A commonplace book is not a neatly ordered dictionary of quotations. Mr. Garner keeps several such dictionaries to hand yet argues that “even the best contain a good deal of dead weight”—too many overused phrases, too many life-affirming nuggets that gum up the mind’s jaws. Rather than lifting readers’ spirits or performing the literary equivalent of taxidermy, he wants to tickle our taste buds. So there’s not a word here from such anthology stalwarts as George Bernard Shaw and Francis Bacon, or from overtly inspirational figures such as Gandhi and Kahlil Gibran. Instead Mr. Garner, bookish but with a liking for the earthy and the ebullient, favors James Joyce and Samuel Beckett, Iris Murdoch and Norman Mailer, John Updike and Zadie Smith.

We are treated to a lot of aphorisms and clever aperçus, some instantly attractive and others worth chewing over: Toni Morrison’s “A dream is just a nightmare with lipstick”; Myla Goldberg’s “Nothing amplifies failure like the hug of a stranger”; Aravind Adiga’s “Revenge is the capitalism of the poor.” There are items that could have been lifted from the more upscale sort of gossip column, such as a detail from the rider provided by the singer Grace Jones, who when touring requests that two dozen oysters be kept on ice: “Grace does her own shucking.”

There are also declarations to make you spill your coffee: Henry Miller’s “Better a good venereal disease than a moribund peace and quiet” and Vladimir Nabokov’s assessment of Henry James—“that pale porpoise and his plush vulgarities.” A few entries surely belong in the “retweets are not endorsements” category: for instance, the fashion designer Elsa Schiaparelli’s assertion that “women dress alike all over the world: they dress to be annoying to other women” and Auberon Waugh’s claim that “it is impossible to be angry for very long with a man who wears a wig.”

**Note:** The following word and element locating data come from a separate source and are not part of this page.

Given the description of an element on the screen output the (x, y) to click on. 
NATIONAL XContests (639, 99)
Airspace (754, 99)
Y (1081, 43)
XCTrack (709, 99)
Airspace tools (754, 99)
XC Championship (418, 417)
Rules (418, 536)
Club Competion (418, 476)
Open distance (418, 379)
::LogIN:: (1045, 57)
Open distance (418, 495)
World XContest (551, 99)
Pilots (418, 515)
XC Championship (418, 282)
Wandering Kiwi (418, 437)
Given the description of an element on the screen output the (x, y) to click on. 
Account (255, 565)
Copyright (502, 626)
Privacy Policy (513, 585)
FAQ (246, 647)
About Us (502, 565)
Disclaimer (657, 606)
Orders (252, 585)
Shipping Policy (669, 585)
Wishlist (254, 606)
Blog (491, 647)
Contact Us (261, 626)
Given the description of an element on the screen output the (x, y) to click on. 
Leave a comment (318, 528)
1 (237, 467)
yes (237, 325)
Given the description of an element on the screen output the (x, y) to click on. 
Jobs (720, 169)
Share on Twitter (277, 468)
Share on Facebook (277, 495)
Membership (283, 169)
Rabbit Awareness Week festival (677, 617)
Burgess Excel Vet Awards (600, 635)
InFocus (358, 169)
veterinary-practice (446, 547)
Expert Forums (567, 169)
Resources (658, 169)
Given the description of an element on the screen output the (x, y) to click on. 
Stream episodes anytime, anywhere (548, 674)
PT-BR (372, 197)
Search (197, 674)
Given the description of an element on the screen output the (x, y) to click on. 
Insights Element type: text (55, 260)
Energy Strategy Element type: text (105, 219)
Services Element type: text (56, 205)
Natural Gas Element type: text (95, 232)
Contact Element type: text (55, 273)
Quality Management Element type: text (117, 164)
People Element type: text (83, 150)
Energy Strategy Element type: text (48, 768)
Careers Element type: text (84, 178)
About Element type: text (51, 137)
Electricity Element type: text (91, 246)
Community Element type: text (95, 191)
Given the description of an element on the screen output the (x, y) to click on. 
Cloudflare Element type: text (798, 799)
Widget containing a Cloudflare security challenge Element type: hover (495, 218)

“Garner’s Quotations” is ideal for dipping into, whether in the bathroom or when sitting more comfortably. It will be of use to speech writers, journalists on the lookout for catchy maxims and others seeking shortcuts to apparent erudition, as well as to book critics eager to use the word “giftable.” Perhaps with a view to keeping such marauders at bay, Mr. Garner has chosen not to break the text into themed sections. The absence of such divisions makes reading it feel like unfurling a giant scroll (or its modern counterpart, a fathomless blog). And while he has a nose for rare truffles, sometimes he alights on old chestnuts: Gore Vidal’s “Whenever a friend succeeds, a little something in me dies” and Dorothy Parker’s “If you want to know what God thinks of money, just look at the people he gave it to.”

More often, though, one has the impression of listening in on previously undocumented conversations: Sylvia Plath and David Foster Wallace on wordiness, Ezra Pound and Umberto Eco on being edited, John Ruskin and Margaret Atwood on the Queen of Sheba. Mr. Garner’s juxtapositions, which are never casual, hint at a genealogy of sentiments. They also bear out a remark he cites from the philosopher Jean Baudrillard: “It is invariably oneself that one collects.” A commonplace book is an oblique form of autobiography. Here it doubles up as a literary manifesto—a celebration of direct and exacting voices, a rejection of the fuzzily adorable, and a recommendation of humor as one of the essential tools of both art and life.

—Mr. Hitchings is the author, most recently, of “The World in Thirty-Eight Chapters, or Dr. Johnson’s Guide to Life.”